**Activity list**
A – Could you write out the homelessness count article again, starting with "By Julie Dworkin, Director" and going on through "year to year.", switching "annual" to "yearly"?
B – Can you pick up the homelessness count article from its last sentence and carry it forward?
+++ Document passage
By Julie Dworkin, Director of Policy
HUD released its annual Point-in-Time count today announcing that homelessness has increased nationally for the first time since 2010. Although Chicago Coalition for the Homeless (CCH) does not doubt that homelessness on the rise, we have always had serious concerns about the validity of the Point-in-Time count as an accurate reflection of trends in homelessness from year to year.
The National Law Center on Homelessness & Poverty echoes these concerns in a report, also released today, “Don’t Count On It: How the HUD Point-In-Time Count Underestimates the Homelessness Crisis in America.” https://www.nlchp.org/documents/HUD-PIT-report2017 Among concerns cited in the report are the fact that one-night counts do not capture the transitory nature of homelessness, that people sleeping outside are often hidden from plain view, and that the Point-in-Time does not count people who are doubled-up with relatives or friends, or staying in jails or hospitals on the night of the count.
CCH completed its own estimate of homelessnsss in Chicago this year using census data that addresses many of the concerns in the report. It is an annual count, it uses extrapolation techniques to capture people that are not directly counted, and it includes doubled-up households not in the shelter system. An updated CCH count will be released early next year.
++++++
+++ Supplied information
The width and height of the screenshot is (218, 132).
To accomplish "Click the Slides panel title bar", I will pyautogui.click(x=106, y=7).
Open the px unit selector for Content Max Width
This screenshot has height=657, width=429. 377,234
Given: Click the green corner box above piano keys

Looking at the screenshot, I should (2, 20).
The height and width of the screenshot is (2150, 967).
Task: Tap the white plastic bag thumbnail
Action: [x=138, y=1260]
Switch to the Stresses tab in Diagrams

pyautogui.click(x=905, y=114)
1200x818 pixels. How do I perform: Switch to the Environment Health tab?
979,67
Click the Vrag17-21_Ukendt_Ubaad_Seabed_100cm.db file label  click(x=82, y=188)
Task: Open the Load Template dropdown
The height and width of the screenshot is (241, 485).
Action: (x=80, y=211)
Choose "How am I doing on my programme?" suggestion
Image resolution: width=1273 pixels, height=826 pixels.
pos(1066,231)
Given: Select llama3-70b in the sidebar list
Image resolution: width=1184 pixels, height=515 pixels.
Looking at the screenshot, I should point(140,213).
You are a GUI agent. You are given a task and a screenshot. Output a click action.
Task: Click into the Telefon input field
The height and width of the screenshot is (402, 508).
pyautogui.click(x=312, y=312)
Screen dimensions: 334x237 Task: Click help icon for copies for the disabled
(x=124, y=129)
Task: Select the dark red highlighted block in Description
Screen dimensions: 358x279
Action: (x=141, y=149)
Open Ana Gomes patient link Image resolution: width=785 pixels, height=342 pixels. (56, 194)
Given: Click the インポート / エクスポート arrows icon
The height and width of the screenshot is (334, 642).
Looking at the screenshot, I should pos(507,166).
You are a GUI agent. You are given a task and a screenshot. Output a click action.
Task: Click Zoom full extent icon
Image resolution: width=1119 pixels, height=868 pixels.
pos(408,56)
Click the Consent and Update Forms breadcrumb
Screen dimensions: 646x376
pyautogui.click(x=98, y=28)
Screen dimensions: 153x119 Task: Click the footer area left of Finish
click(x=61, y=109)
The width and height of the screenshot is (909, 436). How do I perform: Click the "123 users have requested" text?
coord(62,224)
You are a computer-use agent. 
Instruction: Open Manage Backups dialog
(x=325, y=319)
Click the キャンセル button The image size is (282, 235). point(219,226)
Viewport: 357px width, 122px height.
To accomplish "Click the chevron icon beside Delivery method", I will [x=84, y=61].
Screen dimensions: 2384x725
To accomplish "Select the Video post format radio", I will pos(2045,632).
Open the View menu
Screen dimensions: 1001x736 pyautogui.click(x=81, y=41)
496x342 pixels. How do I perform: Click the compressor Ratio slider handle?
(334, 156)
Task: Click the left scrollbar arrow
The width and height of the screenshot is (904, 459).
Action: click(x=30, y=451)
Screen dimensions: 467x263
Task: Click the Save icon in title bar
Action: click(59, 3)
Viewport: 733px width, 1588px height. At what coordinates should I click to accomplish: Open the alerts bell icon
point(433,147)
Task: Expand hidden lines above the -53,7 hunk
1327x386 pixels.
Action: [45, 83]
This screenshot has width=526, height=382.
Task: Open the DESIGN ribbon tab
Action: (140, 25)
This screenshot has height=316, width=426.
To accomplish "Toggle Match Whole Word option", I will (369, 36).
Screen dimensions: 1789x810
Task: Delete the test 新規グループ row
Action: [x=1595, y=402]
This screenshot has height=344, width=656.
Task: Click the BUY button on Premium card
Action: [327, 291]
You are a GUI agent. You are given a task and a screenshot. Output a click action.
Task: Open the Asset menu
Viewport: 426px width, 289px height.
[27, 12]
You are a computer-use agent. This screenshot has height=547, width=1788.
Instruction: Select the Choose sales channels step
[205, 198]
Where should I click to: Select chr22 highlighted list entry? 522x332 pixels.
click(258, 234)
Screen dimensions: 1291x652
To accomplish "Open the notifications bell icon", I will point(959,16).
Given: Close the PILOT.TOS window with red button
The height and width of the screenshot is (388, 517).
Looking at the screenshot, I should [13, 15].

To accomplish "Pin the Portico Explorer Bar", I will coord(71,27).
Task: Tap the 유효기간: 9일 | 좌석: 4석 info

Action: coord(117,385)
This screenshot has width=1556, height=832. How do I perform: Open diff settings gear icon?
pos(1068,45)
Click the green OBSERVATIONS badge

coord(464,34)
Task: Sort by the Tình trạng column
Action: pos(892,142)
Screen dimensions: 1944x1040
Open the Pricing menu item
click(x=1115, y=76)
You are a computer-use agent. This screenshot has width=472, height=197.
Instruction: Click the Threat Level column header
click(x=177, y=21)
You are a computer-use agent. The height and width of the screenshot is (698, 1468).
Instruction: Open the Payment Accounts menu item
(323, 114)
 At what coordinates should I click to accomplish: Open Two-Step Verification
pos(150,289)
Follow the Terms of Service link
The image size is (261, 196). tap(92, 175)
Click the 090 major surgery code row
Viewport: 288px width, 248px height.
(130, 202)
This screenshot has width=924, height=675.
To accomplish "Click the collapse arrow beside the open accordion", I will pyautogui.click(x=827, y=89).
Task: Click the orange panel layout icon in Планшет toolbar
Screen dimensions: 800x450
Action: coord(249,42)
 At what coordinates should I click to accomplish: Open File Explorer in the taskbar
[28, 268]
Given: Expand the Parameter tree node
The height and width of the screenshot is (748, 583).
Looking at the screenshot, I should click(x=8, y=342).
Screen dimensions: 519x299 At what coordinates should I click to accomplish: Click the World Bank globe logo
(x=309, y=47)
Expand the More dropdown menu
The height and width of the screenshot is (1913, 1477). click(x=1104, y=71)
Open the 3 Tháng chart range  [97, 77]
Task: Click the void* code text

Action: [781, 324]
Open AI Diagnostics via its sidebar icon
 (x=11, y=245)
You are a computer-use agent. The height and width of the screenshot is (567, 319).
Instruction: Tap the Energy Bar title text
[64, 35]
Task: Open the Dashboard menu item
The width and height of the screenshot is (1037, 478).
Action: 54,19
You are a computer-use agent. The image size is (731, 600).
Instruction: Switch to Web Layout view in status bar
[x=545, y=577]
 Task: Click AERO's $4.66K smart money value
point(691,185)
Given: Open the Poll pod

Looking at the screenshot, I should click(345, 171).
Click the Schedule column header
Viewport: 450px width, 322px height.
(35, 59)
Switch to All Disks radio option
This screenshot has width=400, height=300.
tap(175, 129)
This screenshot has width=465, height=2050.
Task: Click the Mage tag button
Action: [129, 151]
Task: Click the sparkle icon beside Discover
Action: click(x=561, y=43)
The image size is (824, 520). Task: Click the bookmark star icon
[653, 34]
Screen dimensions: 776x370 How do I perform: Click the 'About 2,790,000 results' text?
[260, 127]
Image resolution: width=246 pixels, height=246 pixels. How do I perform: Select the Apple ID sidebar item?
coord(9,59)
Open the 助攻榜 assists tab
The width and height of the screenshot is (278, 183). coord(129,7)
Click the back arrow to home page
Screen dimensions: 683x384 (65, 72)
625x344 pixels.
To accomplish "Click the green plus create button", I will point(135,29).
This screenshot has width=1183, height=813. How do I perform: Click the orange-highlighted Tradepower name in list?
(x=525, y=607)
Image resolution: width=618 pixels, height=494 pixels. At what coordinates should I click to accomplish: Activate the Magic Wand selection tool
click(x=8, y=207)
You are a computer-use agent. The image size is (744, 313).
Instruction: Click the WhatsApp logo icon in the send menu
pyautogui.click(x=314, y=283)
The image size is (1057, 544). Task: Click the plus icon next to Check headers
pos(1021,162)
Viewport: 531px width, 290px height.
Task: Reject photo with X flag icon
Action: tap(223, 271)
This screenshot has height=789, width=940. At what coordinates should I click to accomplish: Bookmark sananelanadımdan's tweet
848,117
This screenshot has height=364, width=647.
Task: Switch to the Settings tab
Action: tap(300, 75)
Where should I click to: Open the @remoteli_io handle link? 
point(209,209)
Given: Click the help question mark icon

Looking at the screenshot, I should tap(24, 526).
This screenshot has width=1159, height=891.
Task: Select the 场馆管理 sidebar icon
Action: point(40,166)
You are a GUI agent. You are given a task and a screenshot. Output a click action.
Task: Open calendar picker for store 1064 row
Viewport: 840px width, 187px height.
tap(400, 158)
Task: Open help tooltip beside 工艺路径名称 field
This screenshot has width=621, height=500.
++++++
**Results of the exercise**
A –
By Julie Dworkin, Director of Policy
HUD released its yearly Point-in-Time count today announcing that homelessness has increased nationally for the first time since 2010. Although Chicago Coalition for the Homeless (CCH) does not doubt that homelessness on the rise, we have always had serious concerns about the validity of the Point-in-Time count as an accurate reflection of trends in homelessness from year to year.

B –
In addition to general concerns about the Point-in-Time methodology, CCH is particularly concerned about HUD’s reporting that homelessness decreased by 6.8% in Illinois. Illinois’ shelter system was decimated by two years without state funding. Numerous surveys of homeless service providers found that significant cutbacks in staff forced agencies to reduce services and reduce how many people they could serve. In fact, reports from the Illinois Department of Human Services show that state-funded homeless service providers served 13% fewer people in FY2016 than in FY2014. Since the Point-in-Time relies largely on a count of those staying in shelters, this reduction in services must be accounted for when analyzing the results of the count. Until HUD recognizes the flaws in its Point-in-Time count, we will continue to struggle to have an accurate count of those experiencing homelessness nationwide.